Additionally, Kassimatis stated
We`re still waiting (for) our RREM grants, we were one of the preliminarily accepted for the grant, I filed for the grant an hour after the grant had opened on line, went in for the filing of the paperwork, I took three separate days off to go file the paperwork, sign the documents they requested. Bring the same documents back a second, a third time, sign them over and over, and just you know, haven`t had any movement since beginning of August, end of September.
This program, which provided federal funds to help primary homeowners repair or rebuild, ended in August, though the location of much of the $1.8 billion from the U.S. Department of Housing and Urban Development remains a mystery.
That may be why Kassimatis is not alone among victims to be skeptical of the awesomeness of Governor Christie. You probably hadn't heard the news on October 28:
Three-quarters of New Jersey residents severely impacted by superstorm Sandy surveyed in a new poll said that the state’s recovery efforts have forgotten them.
The poll of 683 residents by the Monmouth University Polling Institute tracked residents who were displaced from their homes for at least a month by the Oct. 29 storm. Most of those surveyed were residents of the Jersey Shore counties of Monmouth and Ocean.
The survey conducted over the last month found that 39% of respondents were yet to return home, while 19% planned not to move back. Another 20% reported being displaced for six months.

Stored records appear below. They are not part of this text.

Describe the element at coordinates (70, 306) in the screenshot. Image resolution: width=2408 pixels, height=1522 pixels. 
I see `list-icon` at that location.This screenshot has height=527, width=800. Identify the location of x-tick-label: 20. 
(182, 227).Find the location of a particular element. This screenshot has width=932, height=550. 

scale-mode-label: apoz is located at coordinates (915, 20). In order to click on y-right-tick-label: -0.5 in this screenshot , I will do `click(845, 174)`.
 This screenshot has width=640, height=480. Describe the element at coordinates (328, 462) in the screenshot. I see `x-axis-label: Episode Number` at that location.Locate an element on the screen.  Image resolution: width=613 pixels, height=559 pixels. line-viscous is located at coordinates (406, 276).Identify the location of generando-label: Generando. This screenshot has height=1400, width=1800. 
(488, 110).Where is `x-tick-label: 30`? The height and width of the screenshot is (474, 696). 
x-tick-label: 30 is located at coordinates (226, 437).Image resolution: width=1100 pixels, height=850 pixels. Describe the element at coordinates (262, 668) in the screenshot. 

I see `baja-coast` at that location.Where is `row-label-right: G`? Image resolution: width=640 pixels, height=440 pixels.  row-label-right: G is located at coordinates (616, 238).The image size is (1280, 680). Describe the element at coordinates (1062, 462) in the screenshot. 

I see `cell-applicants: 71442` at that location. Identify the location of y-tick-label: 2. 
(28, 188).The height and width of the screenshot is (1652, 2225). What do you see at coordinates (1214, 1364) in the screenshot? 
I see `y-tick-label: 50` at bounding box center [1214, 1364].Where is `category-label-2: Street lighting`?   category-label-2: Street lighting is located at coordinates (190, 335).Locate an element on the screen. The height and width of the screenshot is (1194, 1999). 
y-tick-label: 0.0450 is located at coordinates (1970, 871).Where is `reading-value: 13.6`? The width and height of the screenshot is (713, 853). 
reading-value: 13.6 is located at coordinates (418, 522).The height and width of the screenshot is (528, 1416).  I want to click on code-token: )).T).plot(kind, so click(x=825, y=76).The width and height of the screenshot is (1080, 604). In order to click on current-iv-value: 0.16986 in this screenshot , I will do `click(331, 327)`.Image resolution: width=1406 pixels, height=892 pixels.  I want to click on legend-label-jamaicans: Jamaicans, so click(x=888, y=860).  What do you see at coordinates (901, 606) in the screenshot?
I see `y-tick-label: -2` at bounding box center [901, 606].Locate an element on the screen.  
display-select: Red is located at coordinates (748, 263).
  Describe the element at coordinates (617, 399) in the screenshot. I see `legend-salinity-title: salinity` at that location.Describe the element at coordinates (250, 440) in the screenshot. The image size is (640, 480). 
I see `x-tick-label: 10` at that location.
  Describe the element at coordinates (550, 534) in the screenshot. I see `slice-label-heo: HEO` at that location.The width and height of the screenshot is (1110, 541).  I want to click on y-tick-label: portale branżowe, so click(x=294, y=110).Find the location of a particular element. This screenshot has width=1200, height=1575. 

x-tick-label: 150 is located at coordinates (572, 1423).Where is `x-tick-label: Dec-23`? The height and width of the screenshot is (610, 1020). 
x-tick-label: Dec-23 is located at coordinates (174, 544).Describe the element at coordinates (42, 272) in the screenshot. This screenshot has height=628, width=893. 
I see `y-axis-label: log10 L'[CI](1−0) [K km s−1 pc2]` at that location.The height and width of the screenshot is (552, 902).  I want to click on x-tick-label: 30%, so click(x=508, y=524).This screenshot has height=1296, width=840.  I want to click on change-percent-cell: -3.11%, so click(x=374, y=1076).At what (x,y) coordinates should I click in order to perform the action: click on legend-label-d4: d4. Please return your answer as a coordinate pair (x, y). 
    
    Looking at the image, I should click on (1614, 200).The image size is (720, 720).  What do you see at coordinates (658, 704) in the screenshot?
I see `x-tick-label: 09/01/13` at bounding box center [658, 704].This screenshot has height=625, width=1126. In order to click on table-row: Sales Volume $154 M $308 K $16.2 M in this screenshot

Among those surveyed, 61% were somewhat or very dissatisfied with the recovery efforts. Only 7% were very satisfied.
“New Jerseyans who were displaced by the storm, even if they are now back in their homes, are significantly more negative than other Garden State residents about the pace and focus of recovery,” said Patrick Murray, director of the Monmouth University Polling Institute.
Chris Christie is little more than, as Steve M. characterizes him, "a white guy kicking down, with swagger." I prefer "a big man kicking down, with swagger" because if he were a little man, it would not have the same political affect, especially among the adoring members of the press corps. Not all of Christie's Greatest Hits have been carefully scripted, for he is not always able to control his temper (video, below). Shortly before his re-election, S.M. observed Christie has
been playing down the anger in this campaign and playing up the (alleged) cuddliness, but the anger is still there -- but now that he doesn't want to put it in the foreground, the fawning press doesn't want to, either. And Democrats, shamefully, have let him get away with this, rather than goading and needling him on the campaign trail, which, if it didn't lead to any "macaca" moments that would have brought him down this year, might have led to embarrassing video that could have hurt him in a 2016 general election.
Wallace-Wells u intentionally highlights the contrast between the myth and the reality of Christopher J. Christie when the former claims "the storm gave Christie a national spotlight for his bipartisanship." There is no one more bipartisan than a team player who boasts "I don't think there's anybody in America who thinks my personality is best suited for being Number Two."